Trump gazed at the yacht, saying, Is this your boat? The owner said no. Trump turned and replied with smile, At least you got a nice boat out of the deal... I think it's incredible what were seeing, the president added. This boat just came here. They don't know whose boat that is, he said. What's the law? Maybe it becomes theirs.

The president, the homeowner and the yacht led the day's coverage, mostly as an example of the offhand way Mr Trump handles interactions in public. Alphaville admits to a preoccupation with this story, having spent part of our childhood sailing up and down that very stretch of the Neuse River. But having looked into the laws around abandoned vessels in North Carolina, we are happy to report the following: The President may in fact be correct. It's entirely possible — though not likely — that a homeowner in New Bern ends up owning a boat.

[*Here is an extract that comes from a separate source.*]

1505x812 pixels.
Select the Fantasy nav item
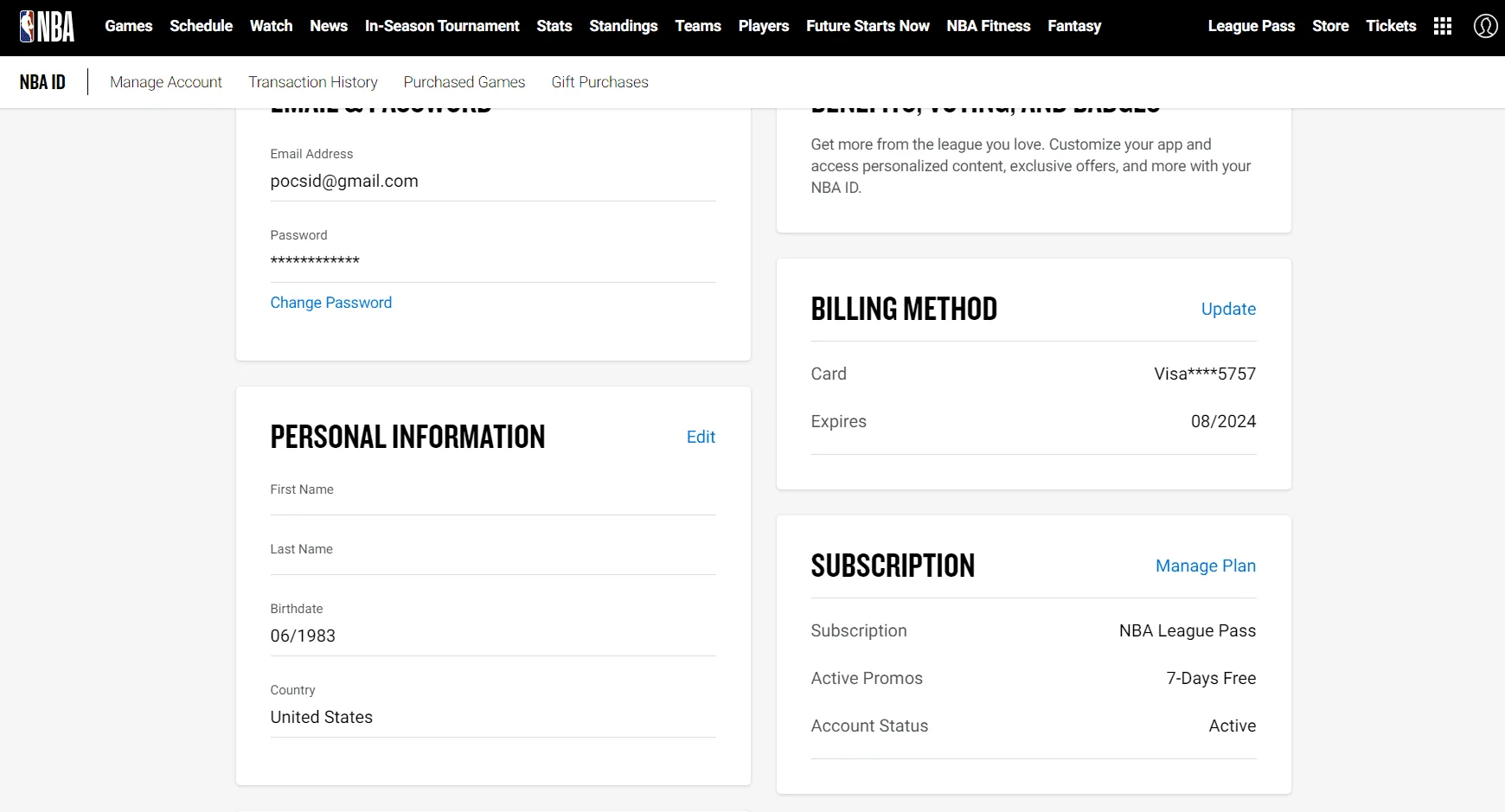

Most private yachts are built out of fiberglass, which ensures that they 1) are cheap to make and buy and 2) will never rot. Junk fiberglass hulls are increasingly plentiful, hard to sell, expensive to scrap and therefore increasingly abandoned. The National Oceanic and Atmospheric Administration's Marine Debris Program is responsible for worrying about the problem in the U.S., but everyone and no one is responsible for paying for it. For coastal states, derelict boats show up exactly when there's the least amount of money to deal with them: after a hurricane, and during a recession. But unlike states like Washington or Maryland, North Carolina does not have specific laws for derelict private yachts, or dedicated funding to pay for removal.

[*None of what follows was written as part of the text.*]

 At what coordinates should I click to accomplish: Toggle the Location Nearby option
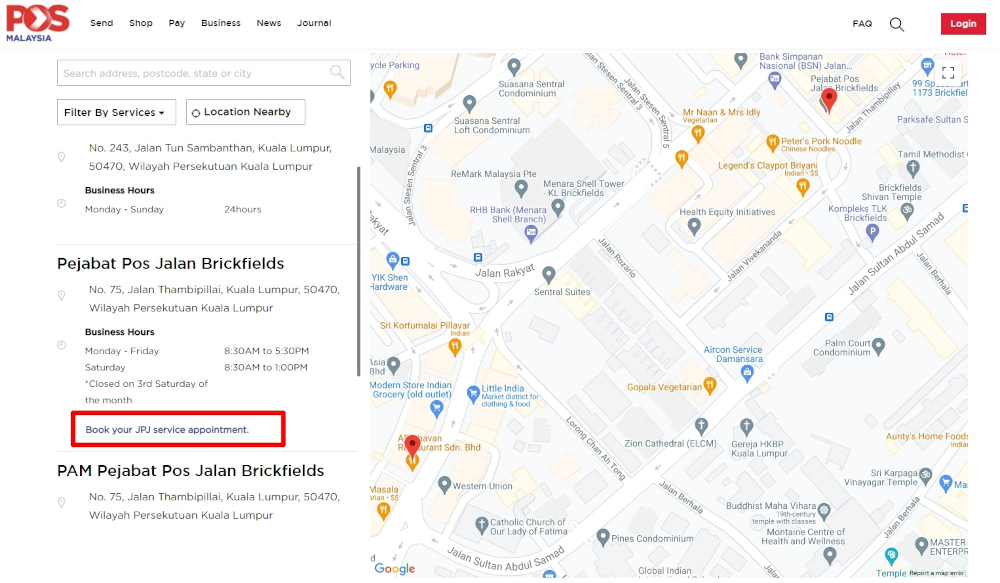point(245,112)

It's a knotty problem, in essence unchanged for the last thousand years. Abandoned or sunken vessels and their cargo have value. But salvage — recovery — is expensive. So every marine salvage law since the Maritime Ordinances of Trani in 1063 has had to balance the rights of the owner against the costs incurred by the salvor and the state, which needs to get abandoned vessels out of marine channels, where they obstruct passage and therefore commerce.

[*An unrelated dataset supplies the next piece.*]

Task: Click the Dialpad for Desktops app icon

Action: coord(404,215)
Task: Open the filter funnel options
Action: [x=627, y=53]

Alphaville trusts that its readers understand the importance of passage and commerce.

So in New Bern, here are the five questions we need to answer:

  1. What is the current value of the boat?

  2. Who is the nominal owner?

  3. What is the cost of salvage?

  4. Does the owner wish to pay the cost of salvage?

  5. If not, who will pay for salvage?

If the owner doesn't want the boat and no one will pay for salvage, it becomes abandoned private property on someone's lawn. Which means: it becomes the homeowner's problem, and the homeowner's boat.

The boat is probably — but not definitely — still worth $80k-$100k

The President is right: it's a nice boat. Alphaville spent a pleasant half-hour on Thursday browsing center-cockpit cruising cutters, and has determined that it's a CSY 44, one of Cruising World magazine's 40 best boats of all time. They list between $80k and $110k. Before the hurricane, this particular boat likely floated on the high end of that range. The fiberglass is clean and bright. The teak has been recently oiled. On the stern sit stainless-steel dingy davits with solar panels. These are expensive and difficult to install, and suggest that the rest of the boat is outfitted with expensive gear for long-range cruising.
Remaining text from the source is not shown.